● ANFORDERUNGEN:
(1) Zitieren Sie aus dem Textauszug wörtlich den Abschnitt, der mit den Worten „Chubu Electric Power hatte“ beginnt und mit „Betreiber Tepco am Freitag.“ endet.
(2) In welcher Entfernung und Richtung von Tokio liegt das Kraftwerk Hamaoka laut Textauszug?

● TEXTAUSZUG:
+--
Nach der Atomkatastrophe von Fukushima ist Japans Regierung offenbar willens, die Betreiber der Atomkraftwerke im Land stärker zu konrollieren. Sie will nun eines der größten Atomkraftwerke des Landes wegen der Erdbebengefahr stilllegen lassen.

Ministerpräsident Naoto Kan habe den Betreiber Chubu Electric Power am Freitag dazu aufgefordert, die Reaktoren 3 bis 5 der Anlage Hamaoka herunterzufahren, berichtete die Nachrichtenagentur Kyodo. Die Gefahr einer Katastrophe sei bei dem in einer Erdbebenregion liegenden Kraftwerk zu groß.

Chubu Electric Power hatte zuvor selbst beschlossen, die Reaktoren 1 und 2 nicht mehr weiter zu betreiben. Das Kraftwerk Hamaoka liegt 170 Kilometer südwestlich von Tokio nahe der Stadt Omaezaki. Aktivisten fordern schon lange, es wegen der Erdbebengefahr abzuschalten. In der Anlage hatte es zudem mehrfach Störfälle gegeben.

Auch Auffälligkeiten an anderen AKW-Standorten werden derzeit nervös registriert. So fährt der Betreiber Japan Atomic Power Co. das AKW Tsuruga-2 an der Westküste Japans herunter, nachdem Hinweise auf defekte Brennelemente auftauchten . Und im weltgrößten AKW Kashiwazaki-Kariwa an der Westküste Japans hat es nun einen Defekt im Kühlsystem gegeben. Ein Ventil habe nicht funktioniert, zitierte die Nachrichtenagentur Kyodo den Betreiber Tepco am Freitag.
+--
● AUSGANGSDATEN:
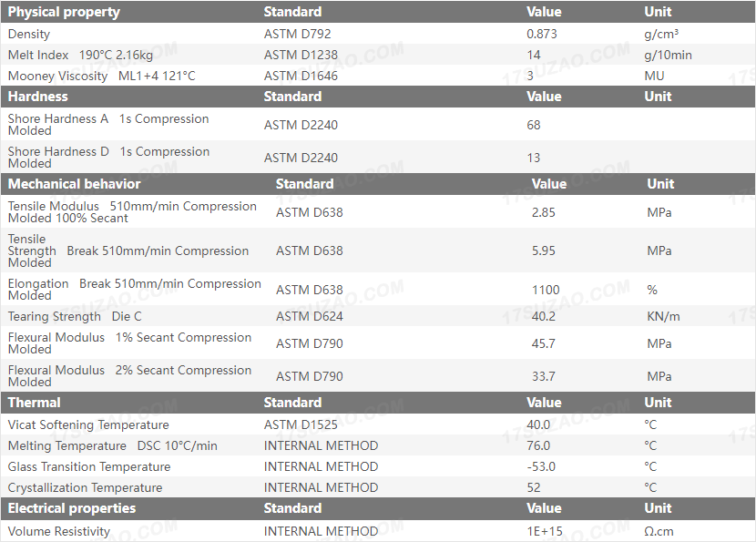Viewport: 756px width, 542px height.
Task: Click the Mechanical behavior header
Action: click(75, 184)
+--
● ERGEBNISSE JE AUFGABE:
(1)
Chubu Electric Power hatte zuvor selbst beschlossen, die Reaktoren 1 und 2 nicht mehr weiter zu betreiben. Das Kraftwerk Hamaoka liegt 170 Kilometer südwestlich von Tokio nahe der Stadt Omaezaki. Aktivisten fordern schon lange, es wegen der Erdbebengefahr abzuschalten. In der Anlage hatte es zudem mehrfach Störfälle gegeben.

Auch Auffälligkeiten an anderen AKW-Standorten werden derzeit nervös registriert. So fährt der Betreiber Japan Atomic Power Co. das AKW Tsuruga-2 an der Westküste Japans herunter, nachdem Hinweise auf defekte Brennelemente auftauchten . Und im weltgrößten AKW Kashiwazaki-Kariwa an der Westküste Japans hat es nun einen Defekt im Kühlsystem gegeben. Ein Ventil habe nicht funktioniert, zitierte die Nachrichtenagentur Kyodo den Betreiber Tepco am Freitag.

(2) 170 Kilometer südwestlich von Tokio.